Yes. And Tristan, as you know, in certain situations, they're actually building cars and leaving the -- sending doctors and the chips out with the plan on adding those later, but it's definitely something that we're keeping an eye on. We would say, it's had a pretty limited or muted impact on us thus far, but that can always change.
Yes. And we're fortunate in some respects, because over the last several years, we've migrated our business and so in our Steel Processing business, the business that we have going into automotive, about 75%, that’s an estimate, but around 75% of that business is non-sedan. Its truck, crossover SUV, van and things like that. And so, just given the profitability profiles of those vehicles for the OEMs, those are typically the last that they're going to shut down.
All right. Thank you, very much.
Thank you.
[Operator Instructions] And your next question comes from the line of John Tumazos with John Tumazos Very Independent Research.

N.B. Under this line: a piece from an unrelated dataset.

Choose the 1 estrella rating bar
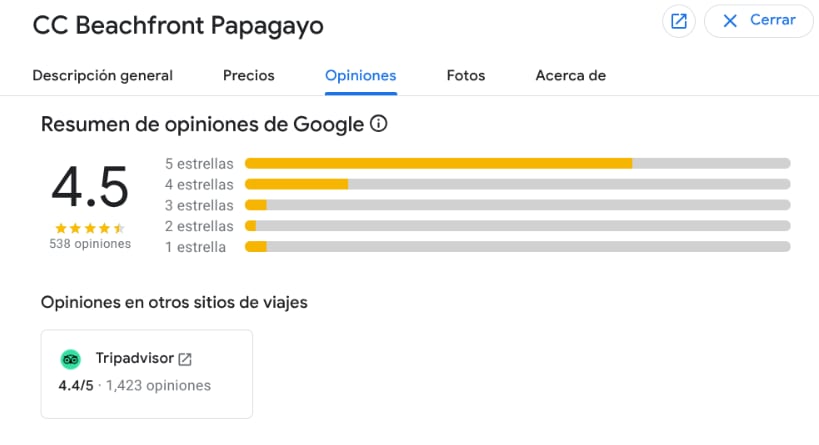 point(517,247)
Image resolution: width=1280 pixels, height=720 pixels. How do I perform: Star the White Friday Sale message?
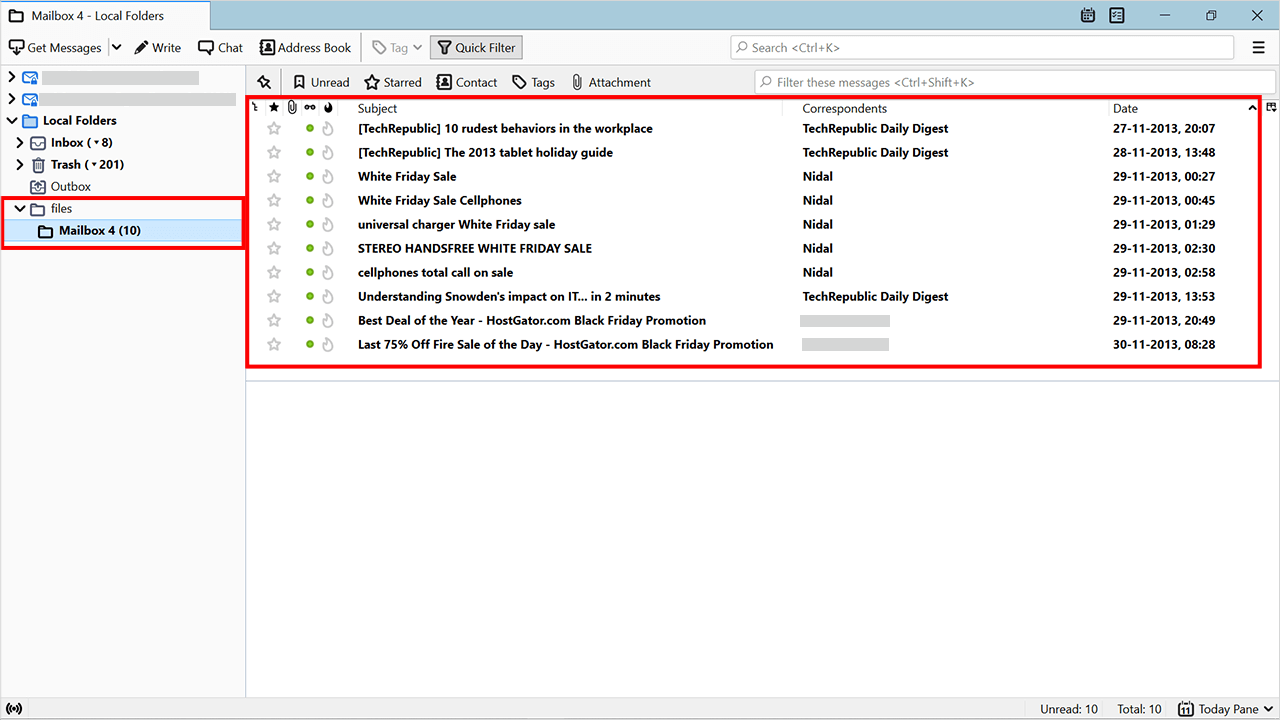coord(274,176)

Thank you. Could you walk us through the 124,000 ton Steel Processing volume decline versus last year? How much of it was, because you couldn't get as much steel? How much of it was, because the auto customers couldn't get chips? How much of it was because last year was a good period with one more leap day?
Yeah. All good questions and I think the answer would be yes, and yes, and yes. John to be a bit more specific direct tons, which we candidly profit more from and I think are more our core business those were flat and so the decline was exclusively related to our toll tons.
And you had a number of things you had mill outages and furnace outages. And with the toll business, oftentimes we're partnering and doing some of that for the mills. And so if they're not producing steel, obviously we're not going to toll code or toll process those tons.
We also in certain situations when we could shift it from tolling to direct, really just trying to take as good care of our customers as we could and then in one of those facilities as I mentioned earlier, we did have an outage in December for a couple of weeks. And so that coupled with as you suggested give us a pretty good comp from Q3 of last year is really what drove that decline. It was 100% in the tolling business.
I know that it's hard to have another Nikola, but are there any more $2 million investments laying around the company?
Yes. I mean we have a few things that we see periodically John but – and we've talked – I mean, one of the things that's interesting about our business now is we're starting to incorporate more technology. We've made some investments in hydrogen in different areas.
So I don't think there's another Nikola laying around right now but at least as obvious to anybody sitting around the table but we will continue to be entrepreneurial and to seed ideas or businesses that we think make a lot of sense. And as you know in the world of investing, sometimes you never know what you're going to get and you get surprised in places where you least expect it. So – but at least right now, I don't see any investments on our balance sheet that are worth $650 million right now.
When you make investments like this, do you expense them? Do you capitalize them? If you capitalize them, where are they on the balance sheets other assets? Where would we see --?
They're typically not all that large, John. They're typically expensed.
Thank you.
At this point, we will turn the call back over to the company for closing remarks.
Just want to thank everybody for joining us. And appreciate, yet again, all of the efforts of our colleagues at Worthington Industries. Thanks for joining us today. And we will look forward to talking to you again in June. Have a great afternoon.
Ladies and gentlemen, this concludes today's conference call. Thank you for participating. You may now disconnect.